There is no better temperature gauge of the Left’s derangement syndrome — the object of the hatred is irrelevant — than the New York Times’s liberal op-ed columnists. So when Maureen Dowd goes into full-rant mode over Liz Cheney (and her political-consultant sister), you pretty much know the object of the next spasm of liberal venomous paranoia. And as it usually is, the rant is more revealing of the ranter than the intended victim.
Dowd fumes: “On Fox News last Sunday, Liz Cheney — who still talks about having ‘liberated’ Iraq — called Obama’s Nobel Peace Prize a ‘farce’ and suggested that he ‘send the mother of a fallen American soldier to accept the prize on behalf of the U.S. military.’ ” Iraq, last time we checked, was liberated from the clutches of Saddam Hussein, and there is a healthy bipartisan consensus that the Nobelists went a bridge too far, even for flaky international Leftists, in giving a self-esteem award to America’s Apologizer in Chief. But how dare Cheney say so! And really, must she be so darn pleasant on TV? (It’s getting hard to remember the good old days when all Republicans were grumpy old men.)
On Dowd meanders to the website of Keep America Safe. (The teeth-grinding you hear is the sound of other Republicans’ whose not-very-exciting websites don’t get attacked on the pages of the Grey Lady.) Dowd objects to showing what terrorists look like (“a daily Willie Hortonish detainee feature, profiling one of the scary swarthy prisoners at Gitmo”). Better that we shouldn’t think too hard about who these people really are, I suppose. And Dowd really doesn’t care for the mission statement of the group, which goes after Obama as “uncertain, wishful, irresolute, and unwilling to stand up for America, our allies and our interests.” That brings on a flashback of the Project for a New American Century, which advocated regime change in Iraq. We know how that worked out. (Iraq was “liberated” — sheesh, there’s that word again — but let’s not introduce any facts into a Dowd column; they’ll be lonely.)

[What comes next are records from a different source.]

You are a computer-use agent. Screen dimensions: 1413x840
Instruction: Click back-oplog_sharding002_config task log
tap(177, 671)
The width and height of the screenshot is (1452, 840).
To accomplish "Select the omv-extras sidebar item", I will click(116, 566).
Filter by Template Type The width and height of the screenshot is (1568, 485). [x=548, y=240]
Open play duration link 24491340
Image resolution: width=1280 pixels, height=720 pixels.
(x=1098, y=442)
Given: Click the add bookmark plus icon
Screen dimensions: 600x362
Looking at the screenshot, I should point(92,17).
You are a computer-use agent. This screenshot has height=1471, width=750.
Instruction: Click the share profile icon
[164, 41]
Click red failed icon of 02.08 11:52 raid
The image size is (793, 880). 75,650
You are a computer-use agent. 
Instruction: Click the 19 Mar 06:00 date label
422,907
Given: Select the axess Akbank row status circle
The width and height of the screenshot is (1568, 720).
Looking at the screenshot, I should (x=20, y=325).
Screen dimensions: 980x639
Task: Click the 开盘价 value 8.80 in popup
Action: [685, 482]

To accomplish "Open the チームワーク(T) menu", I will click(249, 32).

Around now, readers may be wondering why Dowd is all worked up about some TV appearances and a conservative advocacy group. She reveals the source of her angst at the end of her column:
[William] Kristol joked to Politico’s Ben Smith that the venture might serve as a launching pad for Liz to run for office. (A Senate bid from Virginia, where she lives, or Wyoming, which she still calls home?) That raises the terrifying specter that some day we could see a Palin-Cheney ticket, promoted by Kristol. Sarah would bring her content-free crackle and gut instincts; Liz would bring facts and figures distorted by ideology. Pretty soon, we’re pre-emptively invading Iran and the good times are rolling all over again.
The operative word is “terrifying.” What if the Republicans come up with a conservative standard bearer who is smart, attractive, and dedicated to debunking Obama’s weakling foreign policy — and female? It’s enough to send Dowd running for her smelling salts. And the invocation of Palin is telling as well. She was the last (and not so coincidentally also female) Republican who unhinged the Left.
Non-stereotypical conservatives with some popular appeal running for anything has that effect on liberals, who greatly prefer character assassination by word association (“torturer!” “ideology!” “sexist!”) in lieu of facts or any real analysis. Should that conservative figure turn out to be an articulate opponent of the views they hold so dear (but for which they can’t quite mount a reasoned argument), that’s cause for hysteria. And if you’re looking for that on the pages of the Times, you know just where to find it.